Nie dlatego, że z jego winy zginęła prawie setka niewinnych ludzi. Żal to stwierdzić, ale krew ciążąca na tyranach nie wykreśla ich z gry. Po swojemu zauważał to już Machiavelli, że ludzie prędzej wybaczą „ojca śmierć, niż ojcowizny stratę”. Choćby tą ojcowizną były nakradzione publiczne pieniądze.

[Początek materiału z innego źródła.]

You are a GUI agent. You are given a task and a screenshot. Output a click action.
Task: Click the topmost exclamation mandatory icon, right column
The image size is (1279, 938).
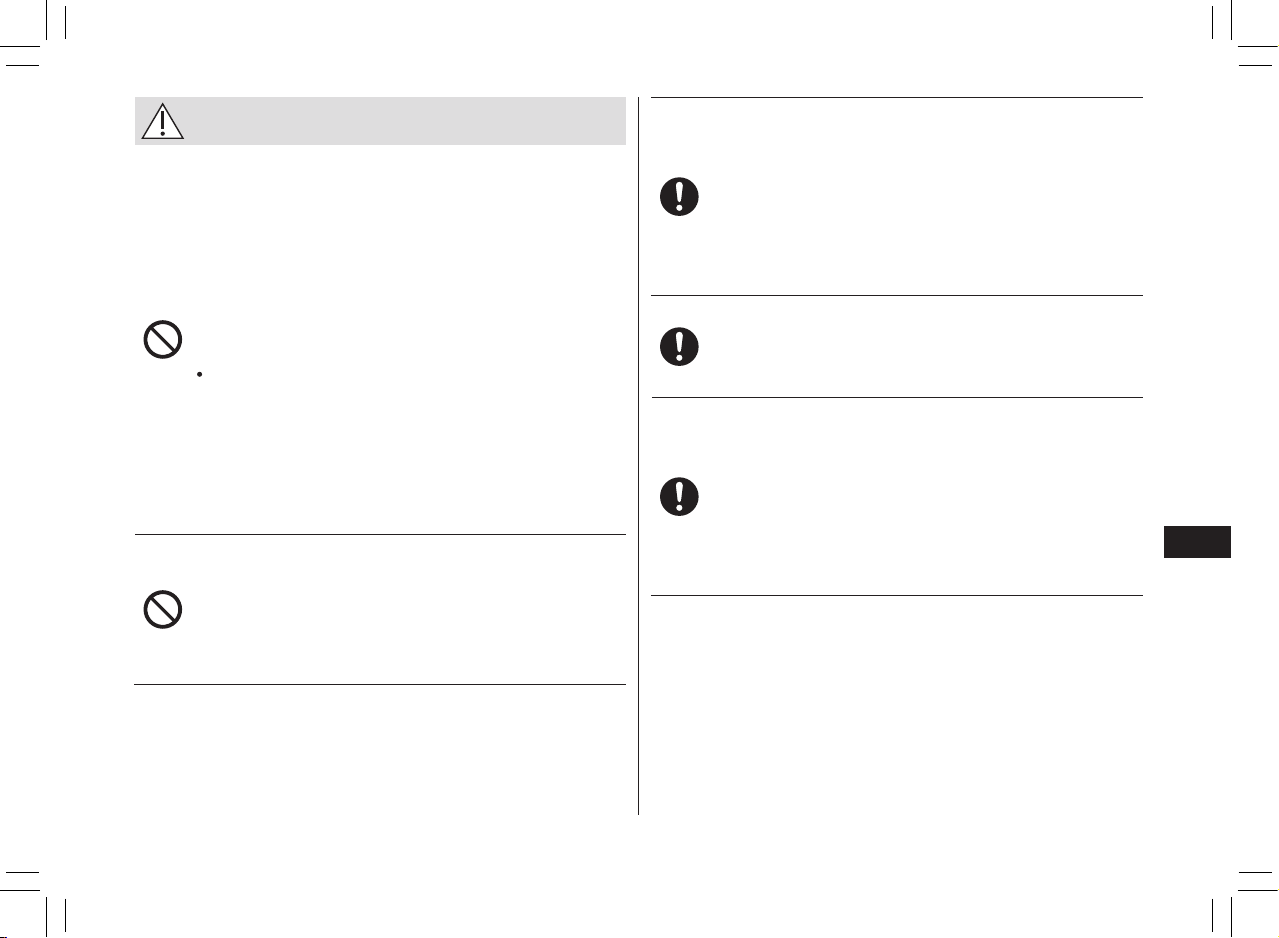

Legendarni przywódcy, nawet okrutnicy, nie uciekają prywatnymi helikopterami. To dyskredytuje. A obraz jednej, drugiej, trzeciej rezydencji – bo willą tego już nie da się nazwać – na dziesięciolecia zostaną w pamięci wszystkich. Tak jak buty Imeldy Marcos. Na całym świecie na pytanie, co komu kojarzy się z polityką Filipin – kraju w końcu dużego i ważnego – padnie tylko jedna odpowiedź: buty pani Marcos. Tak też będzie ze spuścizną Janukowycza – pozostała po nim pamięć o złoconych kiblach (nawet jeśli część zdjęć to internetowy „fejk”). Trudno będzie na tym budować rewanżystowską legendę. Zresztą ponoć Ukraińcy w rezydencji Janukowycza chcą urządzić muzeum – Muzeum Korupcji. Doskonały pomysł. Będzie to strzał w dziesiątkę, tak jak wcześniejszy pomysł Filipińczyków, aby otworzyć muzeum butów pani Marcos.
Zachowując wszystkie proporcje, my tu w Polsce też mieliśmy niedawno przykład tego, że nie zbrodnie dyskredytują tyranów, lecz groteska musi służyć za osikowy kołek. A to za sprawą jakiejś żwawej gosposi, która wkładała głowę pod kołdrę ascetycznego kiedyś generała, co to wybrał mniejsze zło dla naszego wspólnego dobra. Posprzątane, orderu Orła Białego, ani innej celebry dla „człowieka honoru” już nie będzie. Uff!